The MSP managing the migration, Newcastle-based firm Cloudbridge Partners, had a team available to work through the weekend. The cutover proceeded with a two-week delay, not a crisis. Had Bellwether attempted the migration without dedicated migration support, Okafor estimates the firm would have gone live with broken integrations and faced weeks of manual workarounds during one of its busiest periods.

Why migration projects fail

Research by Gartner consistently places cloud migration project failure rates — defined as projects that significantly exceed budget, timeline, or both — at between 30 and 50 percent for organisations without prior migration experience. The failure modes are well-documented: underestimated application dependencies, misconfigured security settings that create data exposure, cloud cost structures that were modelled incorrectly during planning, and insufficient testing before cutover.

Application dependency mapping is perhaps the most common blindspot. Enterprises accumulate integrations over years — APIs, scheduled scripts, file share connections, database links — and these connections are rarely fully documented. A competent pre-migration assessment from an experienced MSP will map these dependencies systematically, often revealing integrations that the IT team was unaware of or had forgotten.

Security misconfiguration is the other consistent failure mode. On-premises environments accumulate security controls over time. Network firewalls, access control lists, and data classification practices that evolved organically on-premises do not transfer automatically to cloud environments, where the shared responsibility model places explicit obligations on the customer to configure storage buckets, identity and access management policies, and network security groups correctly. IBM's 2024 Cost of a Data Breach report found that cloud misconfiguration was the initial attack vector in 14 percent of Australian breach incidents — the third most common entry point overall.

The assessment phase determines everything

Experienced MSPs treat migration projects as beginning not with technical work but with a structured assessment phase that can run four to eight weeks for organisations of significant complexity. The output is a migration strategy document that categorises applications using a standard framework — typically the "6 Rs": rehost (lift and shift), replatform, repurchase, refactor, retire, and retain.

Not every application belongs in the public cloud. Some workloads with high data sensitivity or specific latency requirements are better suited to a private cloud or hybrid architecture.
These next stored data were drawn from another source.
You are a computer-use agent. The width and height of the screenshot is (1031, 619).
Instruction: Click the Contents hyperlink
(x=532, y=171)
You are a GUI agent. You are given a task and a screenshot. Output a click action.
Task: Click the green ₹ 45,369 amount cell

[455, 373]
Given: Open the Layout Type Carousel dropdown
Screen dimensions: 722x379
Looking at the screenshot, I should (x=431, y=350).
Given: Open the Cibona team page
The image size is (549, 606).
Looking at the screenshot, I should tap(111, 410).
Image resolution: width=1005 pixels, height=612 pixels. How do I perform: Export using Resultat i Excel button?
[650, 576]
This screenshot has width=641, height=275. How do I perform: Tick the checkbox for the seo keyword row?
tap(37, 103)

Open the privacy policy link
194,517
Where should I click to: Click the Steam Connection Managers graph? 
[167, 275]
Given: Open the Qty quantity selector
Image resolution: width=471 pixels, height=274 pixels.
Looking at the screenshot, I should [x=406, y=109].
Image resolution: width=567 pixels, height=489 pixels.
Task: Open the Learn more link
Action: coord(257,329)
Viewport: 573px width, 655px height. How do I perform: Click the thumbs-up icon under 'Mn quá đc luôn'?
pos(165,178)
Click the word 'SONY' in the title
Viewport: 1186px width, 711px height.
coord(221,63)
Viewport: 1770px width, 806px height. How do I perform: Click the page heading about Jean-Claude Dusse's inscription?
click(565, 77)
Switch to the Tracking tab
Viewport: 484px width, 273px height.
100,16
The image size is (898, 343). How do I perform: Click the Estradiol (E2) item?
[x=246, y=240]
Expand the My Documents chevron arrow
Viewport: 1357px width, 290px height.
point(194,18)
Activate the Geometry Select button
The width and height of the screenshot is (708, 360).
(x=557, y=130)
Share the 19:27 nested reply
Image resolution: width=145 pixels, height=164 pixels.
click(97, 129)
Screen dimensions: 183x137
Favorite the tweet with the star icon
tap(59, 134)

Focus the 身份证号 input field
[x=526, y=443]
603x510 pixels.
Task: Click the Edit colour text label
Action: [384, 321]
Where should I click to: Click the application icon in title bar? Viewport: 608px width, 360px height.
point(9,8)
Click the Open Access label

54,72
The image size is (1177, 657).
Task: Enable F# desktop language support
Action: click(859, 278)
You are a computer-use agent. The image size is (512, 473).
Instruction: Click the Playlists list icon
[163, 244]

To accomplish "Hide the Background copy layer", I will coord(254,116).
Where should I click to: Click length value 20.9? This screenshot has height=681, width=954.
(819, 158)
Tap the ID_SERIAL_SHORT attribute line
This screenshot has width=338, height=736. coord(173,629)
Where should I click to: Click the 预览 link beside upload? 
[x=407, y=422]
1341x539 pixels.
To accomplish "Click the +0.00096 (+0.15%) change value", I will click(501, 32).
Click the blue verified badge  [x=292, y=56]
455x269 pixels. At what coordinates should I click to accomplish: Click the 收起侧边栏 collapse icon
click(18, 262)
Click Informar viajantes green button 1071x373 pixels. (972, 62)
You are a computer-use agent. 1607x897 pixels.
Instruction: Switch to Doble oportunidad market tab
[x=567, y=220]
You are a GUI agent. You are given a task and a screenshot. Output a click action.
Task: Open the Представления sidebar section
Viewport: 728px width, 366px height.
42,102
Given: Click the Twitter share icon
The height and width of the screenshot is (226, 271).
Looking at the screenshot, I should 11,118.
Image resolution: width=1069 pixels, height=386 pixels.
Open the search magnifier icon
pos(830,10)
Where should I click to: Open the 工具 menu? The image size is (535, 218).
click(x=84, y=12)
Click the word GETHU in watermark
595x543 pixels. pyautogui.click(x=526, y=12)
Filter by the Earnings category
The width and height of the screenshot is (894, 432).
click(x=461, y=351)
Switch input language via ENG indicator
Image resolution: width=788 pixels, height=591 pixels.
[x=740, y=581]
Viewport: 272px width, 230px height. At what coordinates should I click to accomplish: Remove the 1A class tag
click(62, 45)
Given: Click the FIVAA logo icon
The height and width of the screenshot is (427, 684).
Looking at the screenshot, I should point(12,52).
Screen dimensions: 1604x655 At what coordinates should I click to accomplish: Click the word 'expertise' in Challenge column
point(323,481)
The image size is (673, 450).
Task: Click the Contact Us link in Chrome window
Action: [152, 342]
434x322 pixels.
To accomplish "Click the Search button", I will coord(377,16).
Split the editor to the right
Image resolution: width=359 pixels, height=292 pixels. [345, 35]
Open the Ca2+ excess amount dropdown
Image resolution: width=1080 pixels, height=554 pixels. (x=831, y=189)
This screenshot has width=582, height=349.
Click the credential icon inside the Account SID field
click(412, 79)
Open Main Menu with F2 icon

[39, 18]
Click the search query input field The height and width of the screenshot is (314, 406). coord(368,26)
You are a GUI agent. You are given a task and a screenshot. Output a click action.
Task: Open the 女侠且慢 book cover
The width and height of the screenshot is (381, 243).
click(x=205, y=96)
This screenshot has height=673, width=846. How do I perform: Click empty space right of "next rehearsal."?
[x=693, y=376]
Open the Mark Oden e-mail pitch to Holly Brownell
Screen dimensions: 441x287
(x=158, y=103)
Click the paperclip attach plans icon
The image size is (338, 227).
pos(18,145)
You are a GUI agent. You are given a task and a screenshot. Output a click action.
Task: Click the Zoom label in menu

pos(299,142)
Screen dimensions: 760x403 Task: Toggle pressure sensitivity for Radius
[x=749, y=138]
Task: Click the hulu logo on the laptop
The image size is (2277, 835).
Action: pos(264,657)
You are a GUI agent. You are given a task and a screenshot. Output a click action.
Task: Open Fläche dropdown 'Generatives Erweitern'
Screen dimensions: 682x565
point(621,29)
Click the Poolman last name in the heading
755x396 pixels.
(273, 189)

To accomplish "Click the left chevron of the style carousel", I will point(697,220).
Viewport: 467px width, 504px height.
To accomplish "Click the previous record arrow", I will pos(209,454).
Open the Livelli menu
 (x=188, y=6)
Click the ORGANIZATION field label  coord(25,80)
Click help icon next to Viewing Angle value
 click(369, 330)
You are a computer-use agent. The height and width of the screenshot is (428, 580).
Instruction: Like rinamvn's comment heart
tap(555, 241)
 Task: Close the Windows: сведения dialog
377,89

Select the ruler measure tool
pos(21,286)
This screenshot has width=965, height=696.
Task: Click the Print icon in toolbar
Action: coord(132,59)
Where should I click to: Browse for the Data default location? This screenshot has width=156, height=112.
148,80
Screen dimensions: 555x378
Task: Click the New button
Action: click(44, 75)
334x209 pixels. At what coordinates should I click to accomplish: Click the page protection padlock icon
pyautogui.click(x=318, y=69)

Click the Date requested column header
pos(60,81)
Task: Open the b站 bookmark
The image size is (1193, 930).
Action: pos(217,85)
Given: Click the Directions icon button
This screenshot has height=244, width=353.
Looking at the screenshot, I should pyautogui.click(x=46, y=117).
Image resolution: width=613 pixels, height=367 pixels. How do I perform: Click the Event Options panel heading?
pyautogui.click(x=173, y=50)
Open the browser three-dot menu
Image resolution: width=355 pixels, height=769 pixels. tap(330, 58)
Some applications are candidates for retirement rather than migration — a migration project often surfaces legacy software that has long since been superseded but continues running because no one has formally decommissioned it. Bellwether retired four applications during its assessment phase, simplifying the migration scope considerably.

Cloud cost management as ongoing discipline

The post-migration phase is where organisations most commonly experience disappointment relative to expectations. Cloud cost models — consumption-based pricing for compute and storage, egress fees, licence costs for managed database services — are structurally different from the capital expenditure model they replace, and require active management rather than passive acceptance.

Bellwether's first cloud invoice, for the month following full cutover, was $28,400. The projected monthly steady-state cost in the business case had been $19,000. The gap was attributable to over-provisioned virtual machines — the MSP had sized them conservatively for the initial period — and storage costs that had not been correctly accounted for. Cloudbridge Partners ran a rightsizing analysis in the second month and implemented reserved instance commitments for predictable workloads. By month four, the monthly bill had stabilised at $21,200, within 12 percent of the original model.

Okafor's assessment now, 18 months post-migration: the firm's annualised infrastructure spend has fallen from $340,000 to approximately $255,000, the platform is receiving regular updates for the first time in years, and the disaster recovery capability — previously a theoretical annual test that consistently found gaps — is now tested automatically each fortnight through a cloud-native replication and failover configuration.

"The savings are real," he said. "But the thing I didn't anticipate was how much the reliability improvement would matter. We used to have two or three significant outages a year. We haven't had one since."